↓

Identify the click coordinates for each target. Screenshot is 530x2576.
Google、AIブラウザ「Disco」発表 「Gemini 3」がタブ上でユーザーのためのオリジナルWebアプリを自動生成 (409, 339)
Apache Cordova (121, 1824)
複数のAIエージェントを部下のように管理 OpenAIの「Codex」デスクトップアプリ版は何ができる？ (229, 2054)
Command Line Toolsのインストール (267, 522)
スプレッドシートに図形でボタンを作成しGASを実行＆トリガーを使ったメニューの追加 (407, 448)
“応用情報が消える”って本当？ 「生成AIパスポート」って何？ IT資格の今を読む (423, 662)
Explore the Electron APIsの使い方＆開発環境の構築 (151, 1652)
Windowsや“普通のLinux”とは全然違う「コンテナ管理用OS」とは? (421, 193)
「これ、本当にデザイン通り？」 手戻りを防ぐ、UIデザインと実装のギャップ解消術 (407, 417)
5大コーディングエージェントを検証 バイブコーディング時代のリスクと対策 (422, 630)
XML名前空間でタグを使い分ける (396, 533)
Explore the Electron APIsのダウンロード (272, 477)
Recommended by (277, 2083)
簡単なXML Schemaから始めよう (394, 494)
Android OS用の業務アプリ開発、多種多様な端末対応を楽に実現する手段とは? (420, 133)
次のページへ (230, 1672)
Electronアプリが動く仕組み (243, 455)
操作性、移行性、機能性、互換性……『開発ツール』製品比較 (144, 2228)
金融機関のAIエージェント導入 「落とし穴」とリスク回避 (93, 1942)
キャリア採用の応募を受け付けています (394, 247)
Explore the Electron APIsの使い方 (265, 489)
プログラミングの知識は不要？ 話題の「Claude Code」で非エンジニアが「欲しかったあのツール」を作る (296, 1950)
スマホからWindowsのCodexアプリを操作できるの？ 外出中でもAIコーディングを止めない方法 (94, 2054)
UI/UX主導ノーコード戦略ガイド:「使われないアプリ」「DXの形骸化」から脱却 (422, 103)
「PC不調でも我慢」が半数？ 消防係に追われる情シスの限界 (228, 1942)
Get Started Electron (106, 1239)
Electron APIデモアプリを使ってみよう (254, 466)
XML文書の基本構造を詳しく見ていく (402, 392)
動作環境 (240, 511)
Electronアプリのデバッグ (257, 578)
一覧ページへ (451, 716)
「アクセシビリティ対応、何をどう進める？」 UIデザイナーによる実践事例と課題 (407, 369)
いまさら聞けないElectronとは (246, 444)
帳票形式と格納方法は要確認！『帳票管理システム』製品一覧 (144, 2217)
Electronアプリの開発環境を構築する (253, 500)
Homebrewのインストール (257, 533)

↑

▶ _WHAT IS BEING ASKED_:
The required output is every line of the entries, starting at the one that contains "プログラミングの知識は不要？ 話題の「Claude Code」で非エンジニアが「欲しかったあのツール」を作る" and ending at the last, copied exactly.

▶ _RESPONSE TO THIS EXERCISE_:
プログラミングの知識は不要？ 話題の「Claude Code」で非エンジニアが「欲しかったあのツール」を作る (296, 1950)
スマホからWindowsのCodexアプリを操作できるの？ 外出中でもAIコーディングを止めない方法 (94, 2054)
UI/UX主導ノーコード戦略ガイド:「使われないアプリ」「DXの形骸化」から脱却 (422, 103)
「PC不調でも我慢」が半数？ 消防係に追われる情シスの限界 (228, 1942)
Get Started Electron (106, 1239)
Electron APIデモアプリを使ってみよう (254, 466)
XML文書の基本構造を詳しく見ていく (402, 392)
動作環境 (240, 511)
Electronアプリのデバッグ (257, 578)
一覧ページへ (451, 716)
「アクセシビリティ対応、何をどう進める？」 UIデザイナーによる実践事例と課題 (407, 369)
いまさら聞けないElectronとは (246, 444)
帳票形式と格納方法は要確認！『帳票管理システム』製品一覧 (144, 2217)
Electronアプリの開発環境を構築する (253, 500)
Homebrewのインストール (257, 533)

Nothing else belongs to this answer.